Expanding
windows
The alternative to the above computation differs by assessing change in
an expanding window via a composite metric consisting of multiple
indicators (Figure 2c). The same EWS indicators as above are available
to the expanding window approach (Table 2), but each indicator is
standardised by subtracting its expanding mean from its calculated value
at time t . This value is then normalised by division by its
expanding standard deviation (Drake and Griffin 2010) – at each time
point, the prediction is updated (Figure 2d). A composite metric can
then be constructed by summing all individual indicator values
calculated per t . The resulting indicator value or score is
hereafter referred to as ‘strength’. If the indicator strength exceeds a
threshold value, then a ‘signal’ has been identified. Typically, this
threshold value is 2σ which is approximately equivalent to a 95%
confidence interval and performs favourably compared to other threshold
levels (Clements and Ozgul 2016, Clements et al. 2017).
The expanding window approach also allows multiple information sources
to contribute to the assessment. For example, including body size
estimates improves assessment reliability by reducing false positive
rate whilst increasing the number of true positives (Clements and Ozgul
2016, Baruah et al. 2020). uniEWS consequently accepts a trait
argument where an additional trait time series can be combined with the
other ‘abundance-based’ EWSs as a composite metric.

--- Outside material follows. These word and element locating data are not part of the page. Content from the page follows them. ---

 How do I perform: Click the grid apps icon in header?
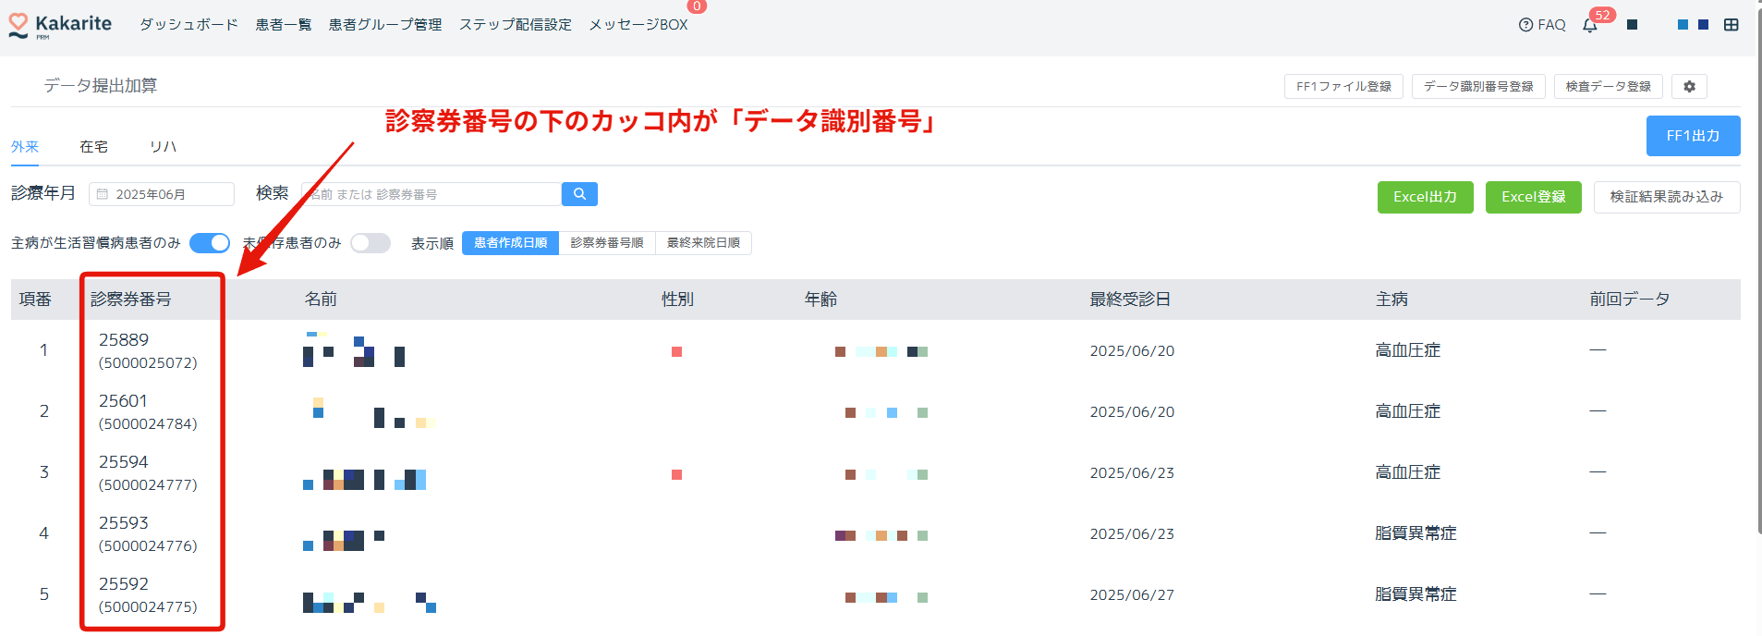(x=1731, y=25)
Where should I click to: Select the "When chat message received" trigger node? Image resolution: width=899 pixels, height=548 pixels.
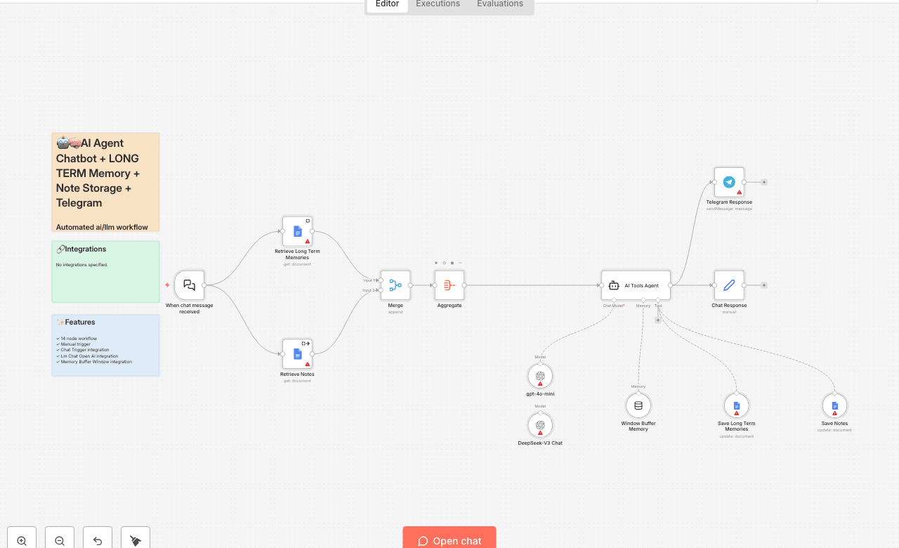(x=188, y=285)

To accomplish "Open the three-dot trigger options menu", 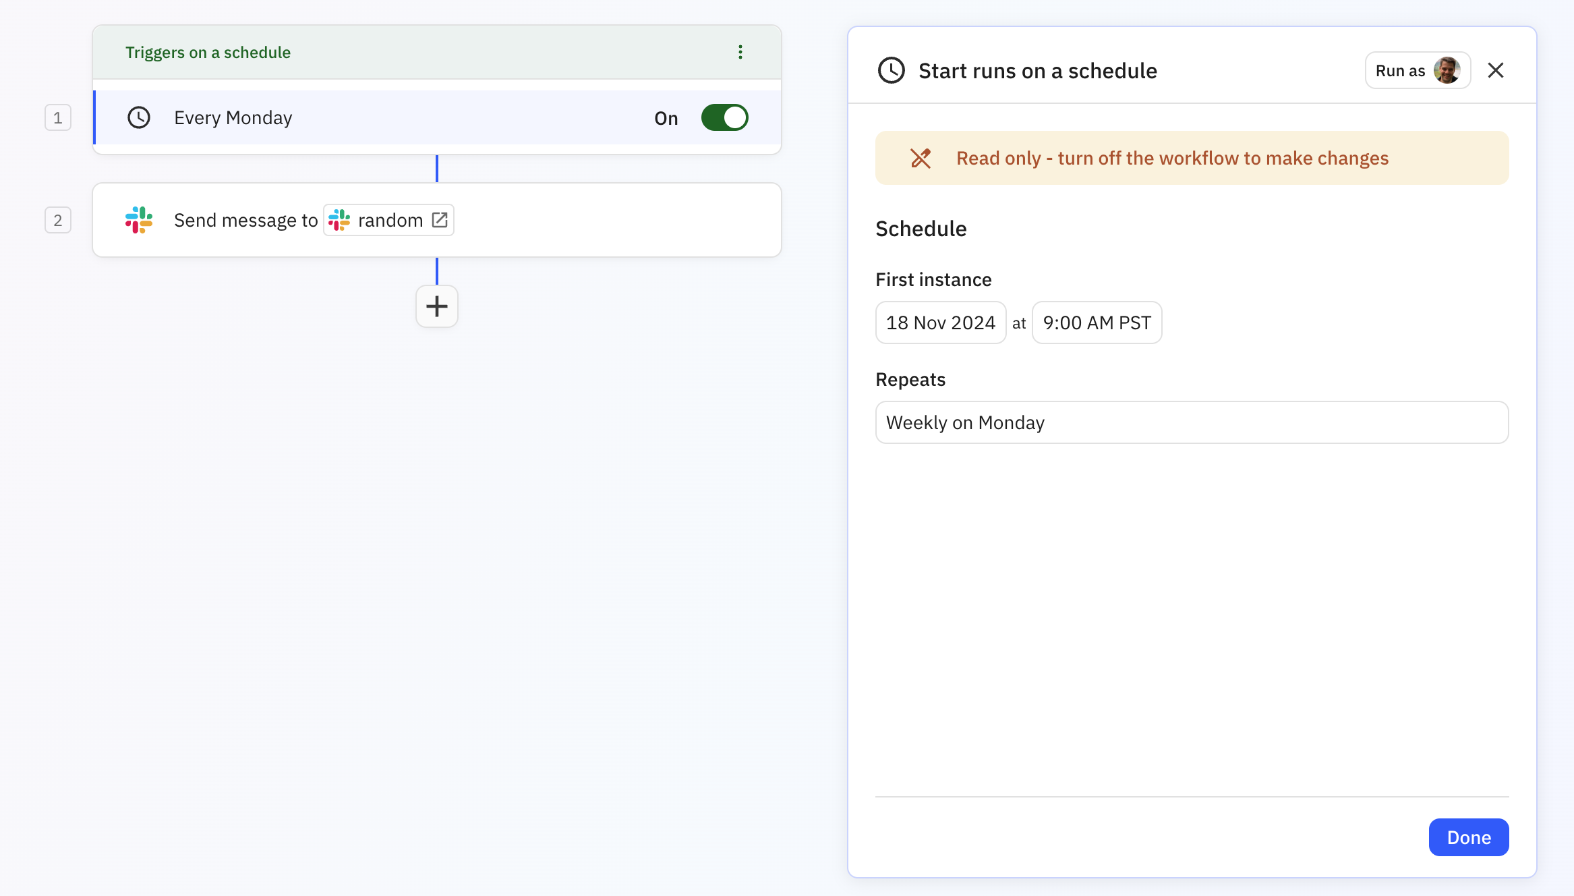I will 740,52.
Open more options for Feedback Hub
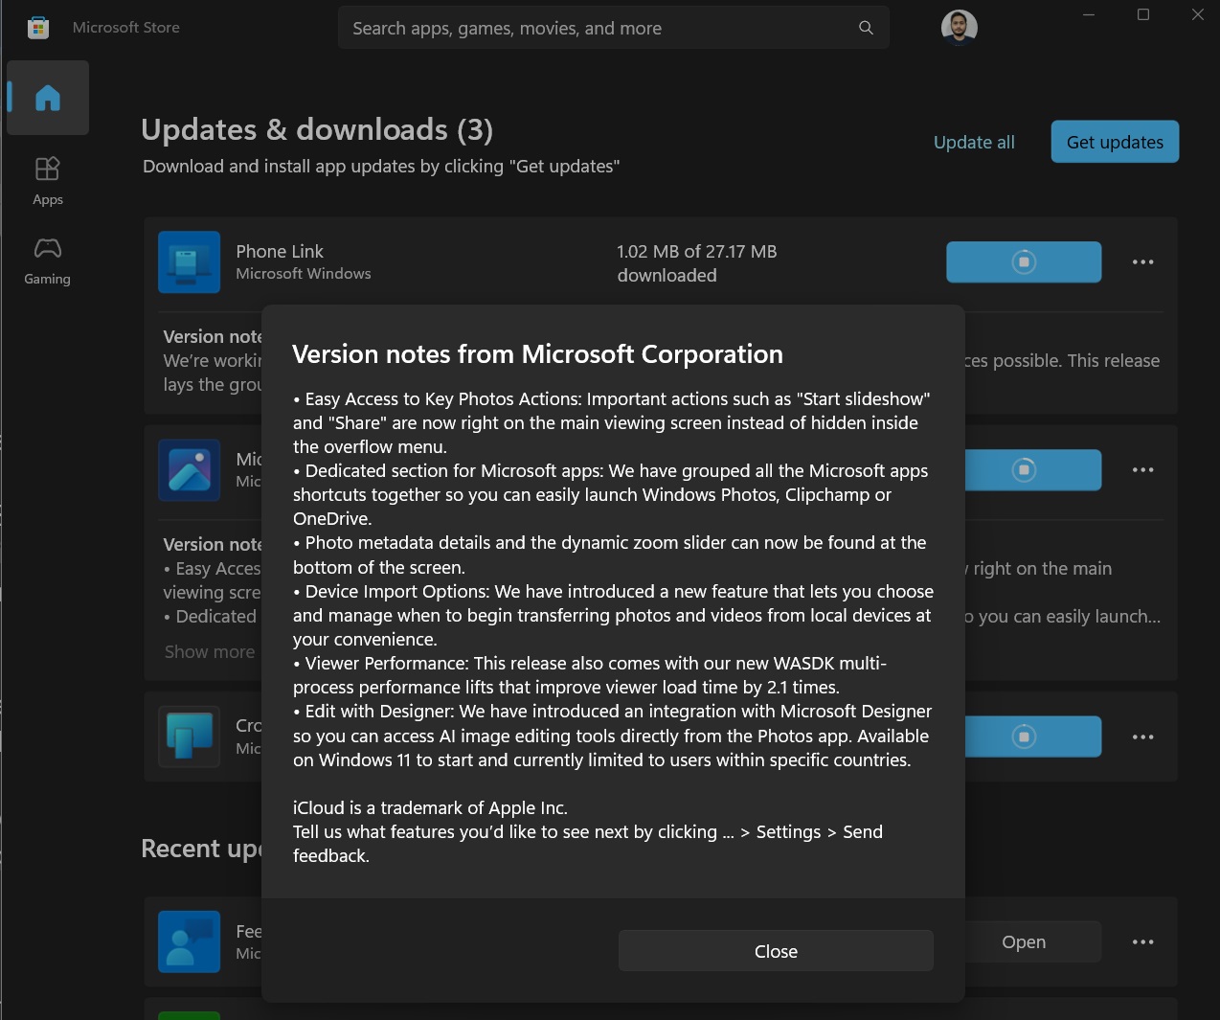Screen dimensions: 1220x1020 tap(1142, 941)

Furthermore, the EWSs assessed using the expanding window approach can
be improved using a consecutive signal strategy (Clements et al. 2019,
Southall et al. 2022) where a ‘warning’ is only acknowledged when two or
more signals are identified in a row. Southall and colleagues (2022)
have recently showed that using this approach results in earlier and
more reliable warnings over the rolling window approach.